In 2008, Jin and her team developed a technique analogous to angle-resolved photoemission spectroscopy (ARPES) which allowed them to measure excitations of their degenerate gas with both energy- and momentum-resolution. They used this approach to study the nature of fermion pairing across the BCS-BEC crossover, the same system her group had first explored in 2003. These experiments provided the first experimental evidence of a pseudogap in the BCS-BEC crossover.

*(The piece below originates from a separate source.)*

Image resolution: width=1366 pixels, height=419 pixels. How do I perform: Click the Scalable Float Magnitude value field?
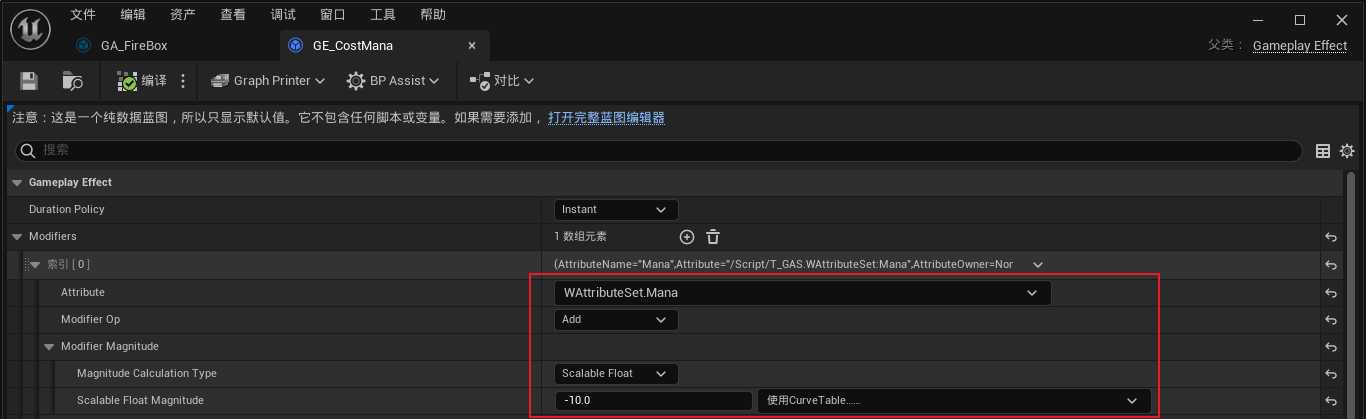click(x=652, y=400)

Jin continued to advance the frontiers of ultracold science when she and her colleague, Jun Ye, managed to cool polar molecules that possess a large electric dipole moment to ultracold temperatures, also in 2008. Rather than directly cool polar molecules, they created a gas of ultracold atoms and then transformed them into dipolar molecules in a coherent way. This work led to novel insights regarding the chemical reactions near absolute zero. They were able to observe and control potassium-rubidium (KRb) molecules in the lowest energy state (ground state). They were even able to observe molecules colliding and breaking and forming chemical bonds. Jin's husband, John Bohn, who specialized in the theory of ultracold atomic collisions, collaborated with her on this work.

==Honors and awards==

Jin was an elected member of the National Academy of Sciences (2005) and Fellow of the American Academy of Arts and Sciences (2007).

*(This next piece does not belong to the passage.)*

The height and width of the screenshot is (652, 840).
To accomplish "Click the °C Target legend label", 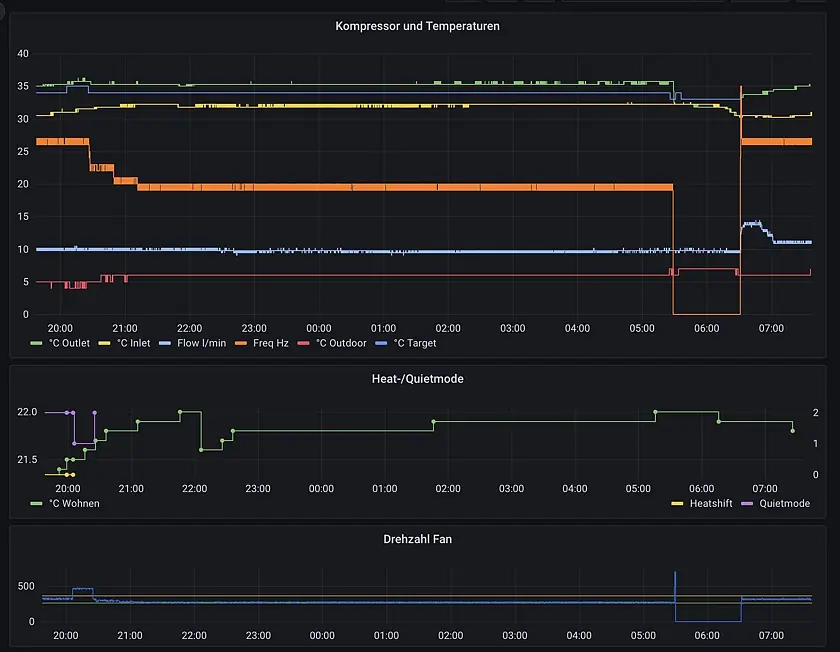I will tap(414, 343).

Jin won a number of prestigious awards, including:
- 2000, Presidential Early Career Award in Science and Engineering
- 2001, NIST Samuel W. Stratton Award
- 2002, Maria Goeppert-Mayer Award
- 2002, National Academy of Sciences Award for Initiatives in Research
- 2003, MacArthur Fellowship "genius grant"
- 2003, Arthur S. Flemming Award (Scientific Category)
- 2004, Service to America Medal: Science and the Environment
- 2004, Scientific American's "Research Leader of the Year"
- 2005, American Physical Society, I.I. Rabi Prize
- 2006, Bonfils-Stanton Foundation Award in Science and Medicine
- 2008, The Benjamin Franklin Medal in Physics
- 2009, Sigma Xi, The William Proctor Prize for Scientific Achievement
- 2011, Gold Medal, NIST, Department of Commerce
- 2013, L'Oréal-UNESCO For Women in Science Award Laureate for North America
- 2014, The Institute of Physics Isaac Newton Medal
- 2014, Comstock Prize in Physics, "for a recent innovative discovery or investigation in electricity, magnetism, or radiant energy."
- 2014, "Most Influential Scientific Minds of 2014," with Jun Ye, released from Thomson Reuters
After she died the American Physical Society renamed its DAMOP graduate student prize after Deborah Jin to acknowledge her impact in the field of atomic, molecular, and optical physics.

==Personal life==
Jin married John Bohn, and had a daughter. Jin died of cancer on September 15, 2016, in Boulder, Colorado.